SOURCE DATA:
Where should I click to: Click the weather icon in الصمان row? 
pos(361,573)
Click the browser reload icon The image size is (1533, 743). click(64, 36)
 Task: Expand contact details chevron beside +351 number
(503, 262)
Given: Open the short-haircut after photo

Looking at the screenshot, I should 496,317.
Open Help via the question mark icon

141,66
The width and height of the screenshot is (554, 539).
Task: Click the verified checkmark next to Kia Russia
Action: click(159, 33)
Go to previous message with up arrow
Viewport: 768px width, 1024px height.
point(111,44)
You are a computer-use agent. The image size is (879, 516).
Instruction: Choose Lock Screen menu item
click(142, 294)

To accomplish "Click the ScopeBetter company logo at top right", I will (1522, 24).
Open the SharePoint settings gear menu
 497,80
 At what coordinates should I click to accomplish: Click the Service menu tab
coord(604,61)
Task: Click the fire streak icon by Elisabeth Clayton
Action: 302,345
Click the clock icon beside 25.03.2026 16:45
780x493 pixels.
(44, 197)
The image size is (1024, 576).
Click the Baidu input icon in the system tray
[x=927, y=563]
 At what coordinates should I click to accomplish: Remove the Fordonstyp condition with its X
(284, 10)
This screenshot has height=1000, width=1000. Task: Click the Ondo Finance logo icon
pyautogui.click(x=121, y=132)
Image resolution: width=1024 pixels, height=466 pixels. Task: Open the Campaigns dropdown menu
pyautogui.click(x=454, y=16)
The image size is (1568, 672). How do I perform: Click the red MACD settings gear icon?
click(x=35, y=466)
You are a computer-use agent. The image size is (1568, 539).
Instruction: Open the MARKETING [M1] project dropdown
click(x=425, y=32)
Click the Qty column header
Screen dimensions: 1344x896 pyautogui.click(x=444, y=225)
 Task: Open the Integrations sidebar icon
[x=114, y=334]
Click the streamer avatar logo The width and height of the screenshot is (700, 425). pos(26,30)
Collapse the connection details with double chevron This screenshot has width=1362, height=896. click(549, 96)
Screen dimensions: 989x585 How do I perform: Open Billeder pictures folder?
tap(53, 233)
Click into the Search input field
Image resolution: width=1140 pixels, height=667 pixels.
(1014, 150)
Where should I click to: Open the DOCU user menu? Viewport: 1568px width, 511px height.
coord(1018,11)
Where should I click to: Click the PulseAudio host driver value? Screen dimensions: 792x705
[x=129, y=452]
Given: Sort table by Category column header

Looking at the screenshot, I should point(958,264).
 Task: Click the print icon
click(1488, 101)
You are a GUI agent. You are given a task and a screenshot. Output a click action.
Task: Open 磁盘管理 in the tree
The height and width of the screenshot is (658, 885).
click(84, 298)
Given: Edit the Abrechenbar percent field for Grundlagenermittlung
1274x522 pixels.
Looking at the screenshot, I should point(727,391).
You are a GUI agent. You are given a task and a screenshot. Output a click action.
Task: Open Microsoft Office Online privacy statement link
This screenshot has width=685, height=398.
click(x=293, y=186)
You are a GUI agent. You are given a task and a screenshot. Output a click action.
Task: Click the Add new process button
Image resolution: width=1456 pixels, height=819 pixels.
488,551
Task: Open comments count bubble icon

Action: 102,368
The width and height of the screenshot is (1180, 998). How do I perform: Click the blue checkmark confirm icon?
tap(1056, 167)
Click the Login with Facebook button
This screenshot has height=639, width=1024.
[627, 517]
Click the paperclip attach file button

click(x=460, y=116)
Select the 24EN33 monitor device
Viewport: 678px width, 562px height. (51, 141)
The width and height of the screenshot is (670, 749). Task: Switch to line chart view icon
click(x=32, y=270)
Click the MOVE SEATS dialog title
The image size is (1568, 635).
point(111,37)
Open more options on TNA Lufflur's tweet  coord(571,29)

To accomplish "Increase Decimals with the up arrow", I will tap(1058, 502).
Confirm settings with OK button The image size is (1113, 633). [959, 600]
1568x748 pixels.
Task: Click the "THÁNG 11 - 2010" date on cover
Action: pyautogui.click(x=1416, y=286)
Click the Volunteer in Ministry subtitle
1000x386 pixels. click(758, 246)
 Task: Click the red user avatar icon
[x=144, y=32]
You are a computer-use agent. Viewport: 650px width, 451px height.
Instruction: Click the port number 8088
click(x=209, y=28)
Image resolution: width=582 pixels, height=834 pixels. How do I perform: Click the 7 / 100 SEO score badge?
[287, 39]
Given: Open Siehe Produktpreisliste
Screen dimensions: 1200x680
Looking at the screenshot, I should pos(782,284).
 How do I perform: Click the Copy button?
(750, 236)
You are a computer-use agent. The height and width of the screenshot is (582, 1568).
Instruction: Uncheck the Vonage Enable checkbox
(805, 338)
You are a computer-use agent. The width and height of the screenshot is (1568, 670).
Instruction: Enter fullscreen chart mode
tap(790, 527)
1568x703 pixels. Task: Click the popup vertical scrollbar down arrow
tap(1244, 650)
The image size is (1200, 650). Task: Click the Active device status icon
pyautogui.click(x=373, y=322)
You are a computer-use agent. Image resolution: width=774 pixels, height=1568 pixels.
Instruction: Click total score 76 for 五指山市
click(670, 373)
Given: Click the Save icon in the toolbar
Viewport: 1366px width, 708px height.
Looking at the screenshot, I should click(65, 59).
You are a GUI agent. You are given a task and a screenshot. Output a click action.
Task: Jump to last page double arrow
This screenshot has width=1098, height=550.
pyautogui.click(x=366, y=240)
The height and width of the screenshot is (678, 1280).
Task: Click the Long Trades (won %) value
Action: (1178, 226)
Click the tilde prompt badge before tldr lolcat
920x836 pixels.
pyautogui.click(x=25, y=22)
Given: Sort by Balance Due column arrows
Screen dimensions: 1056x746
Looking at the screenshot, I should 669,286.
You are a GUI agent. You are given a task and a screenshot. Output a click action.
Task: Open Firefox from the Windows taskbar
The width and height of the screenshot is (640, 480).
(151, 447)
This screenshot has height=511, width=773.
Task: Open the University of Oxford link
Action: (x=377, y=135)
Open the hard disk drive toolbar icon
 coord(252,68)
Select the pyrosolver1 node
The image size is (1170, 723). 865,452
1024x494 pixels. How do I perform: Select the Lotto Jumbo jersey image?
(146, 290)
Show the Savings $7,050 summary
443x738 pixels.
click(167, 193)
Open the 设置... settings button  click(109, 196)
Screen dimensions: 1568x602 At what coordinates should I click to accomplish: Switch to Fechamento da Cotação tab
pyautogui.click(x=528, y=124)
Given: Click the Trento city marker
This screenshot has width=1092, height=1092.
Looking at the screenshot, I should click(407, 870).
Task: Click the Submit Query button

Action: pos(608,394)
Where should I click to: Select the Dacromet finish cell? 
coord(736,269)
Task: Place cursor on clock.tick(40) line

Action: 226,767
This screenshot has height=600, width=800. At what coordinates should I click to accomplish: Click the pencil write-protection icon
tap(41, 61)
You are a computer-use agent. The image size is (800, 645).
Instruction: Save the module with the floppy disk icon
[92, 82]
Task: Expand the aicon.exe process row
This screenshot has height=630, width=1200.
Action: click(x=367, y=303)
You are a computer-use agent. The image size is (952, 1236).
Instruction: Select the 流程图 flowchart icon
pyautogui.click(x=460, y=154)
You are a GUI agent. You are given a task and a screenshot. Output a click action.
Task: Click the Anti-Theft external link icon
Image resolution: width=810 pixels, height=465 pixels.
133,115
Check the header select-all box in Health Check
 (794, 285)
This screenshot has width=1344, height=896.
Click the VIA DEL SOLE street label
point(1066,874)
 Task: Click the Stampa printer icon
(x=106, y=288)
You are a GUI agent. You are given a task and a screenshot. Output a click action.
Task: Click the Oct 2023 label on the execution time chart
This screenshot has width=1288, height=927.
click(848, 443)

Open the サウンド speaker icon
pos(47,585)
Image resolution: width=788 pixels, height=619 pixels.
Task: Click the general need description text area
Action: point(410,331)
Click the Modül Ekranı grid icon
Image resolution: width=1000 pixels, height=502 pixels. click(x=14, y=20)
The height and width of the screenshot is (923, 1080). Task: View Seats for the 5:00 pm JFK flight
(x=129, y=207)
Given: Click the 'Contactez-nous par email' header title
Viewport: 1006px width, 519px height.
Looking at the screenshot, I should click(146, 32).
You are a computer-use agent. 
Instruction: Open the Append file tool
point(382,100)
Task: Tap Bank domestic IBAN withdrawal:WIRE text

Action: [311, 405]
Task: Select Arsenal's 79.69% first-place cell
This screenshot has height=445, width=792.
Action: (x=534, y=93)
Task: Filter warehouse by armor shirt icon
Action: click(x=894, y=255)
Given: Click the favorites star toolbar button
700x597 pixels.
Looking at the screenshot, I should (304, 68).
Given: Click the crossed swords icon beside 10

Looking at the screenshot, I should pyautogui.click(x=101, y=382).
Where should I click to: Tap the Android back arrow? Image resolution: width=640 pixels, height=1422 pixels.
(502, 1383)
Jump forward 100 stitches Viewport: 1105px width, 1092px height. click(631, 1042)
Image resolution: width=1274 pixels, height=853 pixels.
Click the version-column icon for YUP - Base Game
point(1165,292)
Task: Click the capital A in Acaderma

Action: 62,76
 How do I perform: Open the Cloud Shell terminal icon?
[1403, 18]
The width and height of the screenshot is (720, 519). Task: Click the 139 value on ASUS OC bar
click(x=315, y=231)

PROBLEM DETAILS: From the listing above, repeat exactly the lines starting at the line that includes "920x836 pixels." and ending at the line that includes "Task: Open Firefox from the Windows taskbar", with nothing outside that span.

RESPONSE TO THIS EXERCISE:
920x836 pixels.
pyautogui.click(x=25, y=22)
Given: Sort by Balance Due column arrows
Screen dimensions: 1056x746
Looking at the screenshot, I should 669,286.
You are a GUI agent. You are given a task and a screenshot. Output a click action.
Task: Open Firefox from the Windows taskbar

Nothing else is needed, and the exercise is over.